------ MATERIALS PROVIDED ------

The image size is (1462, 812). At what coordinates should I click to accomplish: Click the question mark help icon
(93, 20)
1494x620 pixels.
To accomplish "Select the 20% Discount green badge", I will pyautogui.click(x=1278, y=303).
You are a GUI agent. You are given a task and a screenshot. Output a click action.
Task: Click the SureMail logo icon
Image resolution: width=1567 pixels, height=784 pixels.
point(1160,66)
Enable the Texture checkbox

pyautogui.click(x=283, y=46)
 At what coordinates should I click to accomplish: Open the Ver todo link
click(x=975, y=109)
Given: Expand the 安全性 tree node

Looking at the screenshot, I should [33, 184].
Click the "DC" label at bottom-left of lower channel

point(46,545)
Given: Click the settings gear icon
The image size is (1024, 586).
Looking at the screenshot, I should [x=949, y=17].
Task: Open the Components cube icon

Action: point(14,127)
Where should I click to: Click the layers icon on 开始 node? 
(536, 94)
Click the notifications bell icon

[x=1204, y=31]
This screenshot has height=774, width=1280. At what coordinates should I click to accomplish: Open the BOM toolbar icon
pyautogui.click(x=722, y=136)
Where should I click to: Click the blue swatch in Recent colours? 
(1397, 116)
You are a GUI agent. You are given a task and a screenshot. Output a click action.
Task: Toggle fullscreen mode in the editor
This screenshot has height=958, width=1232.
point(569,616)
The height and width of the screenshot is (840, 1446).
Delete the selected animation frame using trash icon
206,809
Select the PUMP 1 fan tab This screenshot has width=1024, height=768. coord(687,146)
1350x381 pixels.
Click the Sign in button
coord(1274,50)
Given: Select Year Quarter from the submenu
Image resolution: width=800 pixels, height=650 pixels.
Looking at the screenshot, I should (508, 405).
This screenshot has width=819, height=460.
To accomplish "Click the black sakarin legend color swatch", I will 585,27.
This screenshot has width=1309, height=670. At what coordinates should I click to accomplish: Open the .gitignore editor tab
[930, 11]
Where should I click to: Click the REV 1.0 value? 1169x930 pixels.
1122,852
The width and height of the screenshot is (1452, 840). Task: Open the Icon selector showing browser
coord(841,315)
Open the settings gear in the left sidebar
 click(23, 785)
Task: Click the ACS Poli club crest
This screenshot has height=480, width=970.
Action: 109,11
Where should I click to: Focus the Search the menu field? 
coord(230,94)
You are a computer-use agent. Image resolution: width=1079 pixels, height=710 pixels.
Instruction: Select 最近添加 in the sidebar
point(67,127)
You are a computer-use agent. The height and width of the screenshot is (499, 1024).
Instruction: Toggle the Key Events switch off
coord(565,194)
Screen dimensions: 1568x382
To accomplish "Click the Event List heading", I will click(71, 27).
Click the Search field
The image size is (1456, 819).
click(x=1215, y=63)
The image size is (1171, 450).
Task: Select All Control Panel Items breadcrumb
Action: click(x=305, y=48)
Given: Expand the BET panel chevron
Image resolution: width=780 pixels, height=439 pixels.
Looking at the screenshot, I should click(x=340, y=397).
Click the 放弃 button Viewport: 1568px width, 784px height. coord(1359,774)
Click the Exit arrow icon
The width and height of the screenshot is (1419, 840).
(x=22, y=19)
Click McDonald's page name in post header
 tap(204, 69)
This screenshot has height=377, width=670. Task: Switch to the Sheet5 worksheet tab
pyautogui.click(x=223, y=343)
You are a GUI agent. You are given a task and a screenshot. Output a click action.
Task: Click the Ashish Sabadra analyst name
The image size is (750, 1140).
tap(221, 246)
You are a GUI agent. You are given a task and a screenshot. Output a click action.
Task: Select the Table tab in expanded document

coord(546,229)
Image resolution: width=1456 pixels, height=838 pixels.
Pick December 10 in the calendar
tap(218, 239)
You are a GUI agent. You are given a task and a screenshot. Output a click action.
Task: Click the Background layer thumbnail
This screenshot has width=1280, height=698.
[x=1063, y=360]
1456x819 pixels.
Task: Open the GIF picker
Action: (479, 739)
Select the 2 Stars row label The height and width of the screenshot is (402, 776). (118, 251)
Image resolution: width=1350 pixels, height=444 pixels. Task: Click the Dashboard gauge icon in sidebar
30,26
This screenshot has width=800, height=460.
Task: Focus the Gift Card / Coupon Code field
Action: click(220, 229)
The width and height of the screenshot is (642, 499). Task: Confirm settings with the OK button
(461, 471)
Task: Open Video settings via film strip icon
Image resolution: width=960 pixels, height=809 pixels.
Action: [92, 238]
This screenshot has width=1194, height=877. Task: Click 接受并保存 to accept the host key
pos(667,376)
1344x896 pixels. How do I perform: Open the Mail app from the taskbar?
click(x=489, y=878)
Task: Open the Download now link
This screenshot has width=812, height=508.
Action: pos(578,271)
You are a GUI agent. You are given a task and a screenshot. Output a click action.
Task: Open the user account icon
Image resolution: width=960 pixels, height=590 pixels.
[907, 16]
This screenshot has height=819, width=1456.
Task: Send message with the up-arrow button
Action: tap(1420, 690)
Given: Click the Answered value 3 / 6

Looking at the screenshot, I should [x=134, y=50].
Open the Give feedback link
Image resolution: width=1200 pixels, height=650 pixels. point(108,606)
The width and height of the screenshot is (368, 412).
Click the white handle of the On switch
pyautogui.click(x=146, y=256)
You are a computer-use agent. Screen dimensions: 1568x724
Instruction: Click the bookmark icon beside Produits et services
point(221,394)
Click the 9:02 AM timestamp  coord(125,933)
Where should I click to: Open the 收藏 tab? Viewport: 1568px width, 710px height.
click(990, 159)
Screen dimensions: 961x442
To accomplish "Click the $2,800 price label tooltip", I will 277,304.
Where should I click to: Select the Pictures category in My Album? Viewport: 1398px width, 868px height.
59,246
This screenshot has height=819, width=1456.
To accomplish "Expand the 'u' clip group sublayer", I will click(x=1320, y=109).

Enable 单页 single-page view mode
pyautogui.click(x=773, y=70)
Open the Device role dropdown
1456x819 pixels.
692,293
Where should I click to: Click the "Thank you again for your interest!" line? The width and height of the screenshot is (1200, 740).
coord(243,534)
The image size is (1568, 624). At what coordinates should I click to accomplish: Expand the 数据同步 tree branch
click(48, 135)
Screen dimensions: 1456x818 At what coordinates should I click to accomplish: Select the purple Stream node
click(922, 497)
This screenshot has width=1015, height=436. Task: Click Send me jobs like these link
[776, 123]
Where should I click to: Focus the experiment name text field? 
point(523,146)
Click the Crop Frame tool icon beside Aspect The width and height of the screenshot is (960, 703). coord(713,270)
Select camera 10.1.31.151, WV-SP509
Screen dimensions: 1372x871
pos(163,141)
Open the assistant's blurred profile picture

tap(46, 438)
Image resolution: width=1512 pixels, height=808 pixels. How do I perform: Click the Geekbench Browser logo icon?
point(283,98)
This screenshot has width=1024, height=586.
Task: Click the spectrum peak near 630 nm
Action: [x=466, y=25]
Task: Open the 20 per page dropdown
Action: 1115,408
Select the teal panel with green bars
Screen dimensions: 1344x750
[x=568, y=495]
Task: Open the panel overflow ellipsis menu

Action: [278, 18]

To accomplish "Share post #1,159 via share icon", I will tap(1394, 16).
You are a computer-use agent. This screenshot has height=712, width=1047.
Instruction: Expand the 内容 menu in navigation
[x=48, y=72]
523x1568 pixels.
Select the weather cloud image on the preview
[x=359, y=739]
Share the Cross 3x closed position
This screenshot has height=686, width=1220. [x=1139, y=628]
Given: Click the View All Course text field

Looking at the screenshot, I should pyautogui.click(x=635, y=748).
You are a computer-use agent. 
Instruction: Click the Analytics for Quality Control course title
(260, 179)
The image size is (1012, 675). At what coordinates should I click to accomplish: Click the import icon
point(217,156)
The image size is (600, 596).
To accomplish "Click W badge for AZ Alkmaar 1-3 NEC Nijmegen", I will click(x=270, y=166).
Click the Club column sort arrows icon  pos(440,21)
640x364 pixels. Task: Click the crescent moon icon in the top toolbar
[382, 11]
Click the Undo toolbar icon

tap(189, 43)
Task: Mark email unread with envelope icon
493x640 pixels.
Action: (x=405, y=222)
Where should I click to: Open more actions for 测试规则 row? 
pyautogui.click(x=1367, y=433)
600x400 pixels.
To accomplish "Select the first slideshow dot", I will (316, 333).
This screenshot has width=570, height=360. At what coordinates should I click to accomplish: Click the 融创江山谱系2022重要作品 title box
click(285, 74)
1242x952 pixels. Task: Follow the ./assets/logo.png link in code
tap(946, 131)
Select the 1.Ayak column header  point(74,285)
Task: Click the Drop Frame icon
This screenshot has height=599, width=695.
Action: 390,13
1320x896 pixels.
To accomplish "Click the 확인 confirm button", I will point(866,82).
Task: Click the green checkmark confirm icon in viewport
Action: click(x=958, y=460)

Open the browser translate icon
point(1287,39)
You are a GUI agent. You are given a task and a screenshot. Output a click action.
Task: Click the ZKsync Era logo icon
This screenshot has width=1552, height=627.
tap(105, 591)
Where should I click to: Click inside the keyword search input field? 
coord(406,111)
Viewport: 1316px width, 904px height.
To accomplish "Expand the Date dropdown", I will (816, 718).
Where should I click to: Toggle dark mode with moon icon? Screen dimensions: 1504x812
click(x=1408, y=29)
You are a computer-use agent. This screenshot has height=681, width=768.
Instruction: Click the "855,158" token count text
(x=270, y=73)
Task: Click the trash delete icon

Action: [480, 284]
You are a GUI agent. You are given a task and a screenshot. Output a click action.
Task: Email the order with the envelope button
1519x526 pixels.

------

● WHAT YOU ARE ASKED TO DO:
Reproduce the lines above verbatim, everything from the line containing "Share the Cross 3x closed position" down to the line containing "should pyautogui.click(x=635, y=748).", both included.

● FINISHED ANSWER:
Share the Cross 3x closed position
This screenshot has height=686, width=1220. [x=1139, y=628]
Given: Click the View All Course text field

Looking at the screenshot, I should pyautogui.click(x=635, y=748).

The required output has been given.